Pakistan’s political leaders have decided to pursue negotiations with the Pakistani Taliban and other militants in an attempt to bring a halt to an unrelenting wave of terrorist violence across the country that has killed over 800 since a general election in May.
On Monday, a conference of all of Pakistan’s political parties said it supported the new government’s efforts to bring the militants to the negotiating table. Within moments of the declaration being released, the Pakistani Taliban hailed the move. “[The] Taliban welcomes the dialogue offer and has a positive outlook about the joint communiqué,” Shahid Shahidullah, a Pakistani Taliban spokesman, told Geo News.
As the U.S. prepares to withdraw from Afghanistan next year, Pakistan’s leaders have argued that it is time for the country to bring its own conflict to a close through political settlement.
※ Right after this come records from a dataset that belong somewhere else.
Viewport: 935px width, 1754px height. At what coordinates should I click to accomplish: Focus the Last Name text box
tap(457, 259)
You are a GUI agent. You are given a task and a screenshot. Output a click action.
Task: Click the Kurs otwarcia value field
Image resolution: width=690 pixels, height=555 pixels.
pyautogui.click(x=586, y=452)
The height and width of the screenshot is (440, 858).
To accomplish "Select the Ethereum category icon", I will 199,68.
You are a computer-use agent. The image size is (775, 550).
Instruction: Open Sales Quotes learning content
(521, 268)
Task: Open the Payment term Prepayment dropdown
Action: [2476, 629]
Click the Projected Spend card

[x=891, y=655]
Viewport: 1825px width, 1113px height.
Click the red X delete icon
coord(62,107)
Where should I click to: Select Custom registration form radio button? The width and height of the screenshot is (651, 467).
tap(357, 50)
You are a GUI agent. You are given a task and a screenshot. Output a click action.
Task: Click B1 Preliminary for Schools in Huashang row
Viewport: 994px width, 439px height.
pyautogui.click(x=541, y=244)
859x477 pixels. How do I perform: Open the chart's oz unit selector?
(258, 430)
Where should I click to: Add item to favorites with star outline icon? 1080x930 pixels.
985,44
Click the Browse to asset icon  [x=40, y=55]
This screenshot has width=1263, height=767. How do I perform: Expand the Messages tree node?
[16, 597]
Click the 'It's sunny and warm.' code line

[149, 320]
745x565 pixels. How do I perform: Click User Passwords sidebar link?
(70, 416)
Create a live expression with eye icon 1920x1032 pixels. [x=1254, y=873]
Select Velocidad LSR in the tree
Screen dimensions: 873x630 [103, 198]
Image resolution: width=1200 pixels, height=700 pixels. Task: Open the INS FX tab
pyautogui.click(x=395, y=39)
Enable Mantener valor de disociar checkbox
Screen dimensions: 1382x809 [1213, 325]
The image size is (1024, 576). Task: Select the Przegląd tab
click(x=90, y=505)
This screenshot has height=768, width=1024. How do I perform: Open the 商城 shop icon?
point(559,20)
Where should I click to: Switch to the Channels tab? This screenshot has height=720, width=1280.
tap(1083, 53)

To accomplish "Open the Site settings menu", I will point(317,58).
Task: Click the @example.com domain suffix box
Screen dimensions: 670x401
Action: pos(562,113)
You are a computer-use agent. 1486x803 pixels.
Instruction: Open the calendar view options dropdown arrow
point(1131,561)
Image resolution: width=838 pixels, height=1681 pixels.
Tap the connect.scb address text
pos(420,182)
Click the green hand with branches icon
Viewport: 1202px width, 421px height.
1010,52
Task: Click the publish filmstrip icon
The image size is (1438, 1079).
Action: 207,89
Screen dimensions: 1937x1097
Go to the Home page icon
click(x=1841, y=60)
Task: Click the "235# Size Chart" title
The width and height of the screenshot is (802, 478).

Previous attempts at peace with the Pakistani Taliban, however, have only made things worse.
“The Afghan Taliban are representative of at least a faction of the Afghan people,” says retired Brigadier Shaukat Qadir. “Our Taliban are not representative of any people.”
In 2009, a cease-fire agreement with the Pakistani Taliban broke down in the Swat Valley after the militants seized the opportunity to deepen their hold of the territory, expanding into adjacent areas and imposing their own brutal brand of Shari‘a.
Despite that, there is a widespread feeling of war weariness — something that cricket legend turned politician Imran Khan tapped into during the polls when his Pakistan Tehreek-e-Insaf (Pakistan’s Movement for Justice) party swept to power in Khyber Pakhtunkhwa province. Khan has been instrumental in lobbying for negotiations.
“Most of these parties have been telling their people that this war can’t be won just by military action,” says Talat Masood, a retired general turned analyst.
There is, however, a widespread reluctance to acknowledge that the problem of violence is Pakistan’s own. The conference, says security analyst Ejaz Haider, has effectively argued that “whatever happens in Pakistan is part of the blowback from Afghanistan.” Such thinking, he says, ignores the fact that much domestic bloodshed — like sectarian violence toward Shi‘ites, to cite just one factor — has nothing to do with the Afghan conflict.
It is also unclear how negotiations will work. The Pakistani Taliban have repeatedly said that they aren’t prepared to lay down their arms during negotiations or concede on issues like female education or recognize the authority of what they say are “un-Islamic” laws.
“In that case, it won’t work,” says Masood. “We’ll have to go for a military operation.”